In the wider world of AI, we can also apply this framework. Language generation has long been in the process of automation, from the “Autocorrect” feature on your smartphone to the recent explosion of Chat GPT (Level 4).

“OpenAI’s GPT-3 (Generative Pretrained Transformer 3), which powers this chatbot, is considered to be at Level 4 of AI automation, Autonomous AI Automation. GPT-3 is a language generation AI model that can generate human-like text based on input data and generate responses to questions and prompts. It operates independently and can make decisions based on its training data and algorithms. However, it still operates within the constraints and limitations set by its training data and algorithms, and it is not capable of truly autonomous decision making beyond its defined scope.” – Chat GPT Chatbot, February 6, 2023

Similarly, in test automation, there have been many advances over the years to the amount of automation possible. Apptest.ai is proud to be the first (and so far, the only) test automation provider at Level 4 – fully autonomous. Human interaction is not needed to ensure a successful, useful and well recorded test.

Level 1: Rule-Based Automation

This is the most basic level of automation, where pre-defined rules and algorithms are used to automate simple and repetitive tasks. These systems are limited in their functionality and decision-making capabilities. The simplest automations, like saving a screenshot of an error to a specific file, are Level 1 automations in mobile app testing.

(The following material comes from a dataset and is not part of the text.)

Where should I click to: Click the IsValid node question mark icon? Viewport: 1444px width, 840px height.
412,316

Level 2: Self-Learning Automation

This level of automation involves systems that are able to learn from data and improve over time, but they still require human input to make decisions. For example, a system that learns to recognize patterns in test failures and can recommend solutions from a list of predefined options is a Level 2 automation.

Level 3: Limited AI Automation

This level of automation refers to systems that are capable of making decisions based on pre-defined parameters and guidelines, but they are still limited in their ability to operate outside of these boundaries. Most other test automation tools are at Level 3. They are able to execute tests randomly, but cannot determine which functions should be tested based on progress so far or the typical use of the app.

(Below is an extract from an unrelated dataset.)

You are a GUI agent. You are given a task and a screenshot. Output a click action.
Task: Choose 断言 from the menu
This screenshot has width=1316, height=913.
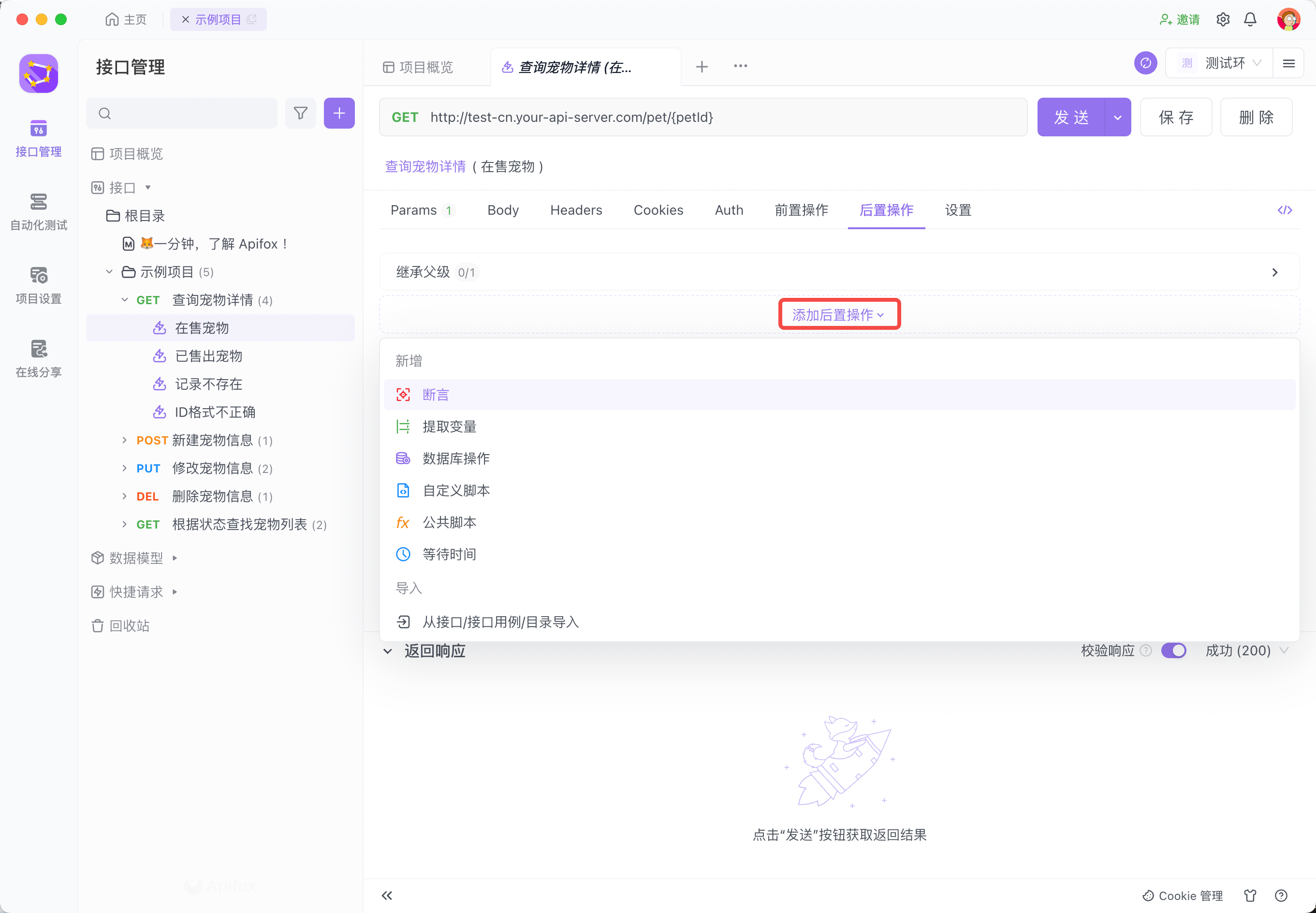(436, 395)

Level 4: Autonomous AI Automation

At this level, AI systems are able to operate independently and make decisions on their own. Apptest.ai is fully automated, there is no need for any human interaction, test scripting,  or other effort. The test uses machine learning and natural language processing to determine the best pathways for testing. 

Level 5: Augmented AI Automation

This is the highest level of AI automation, where AI systems are able to collaborate with humans and make decisions together. Considered the “holy grail” of all automation projects, this would be akin to the driverless car with no steering wheel and chatbots talking about whatever interests them.

As AI technology grows in sophistication and expands across more use cases, we are excited to see more examples of Level 4 automation. The strict definitions may vary slightly, but having the framework really helps technologists and users understand what the “AI” is capable of.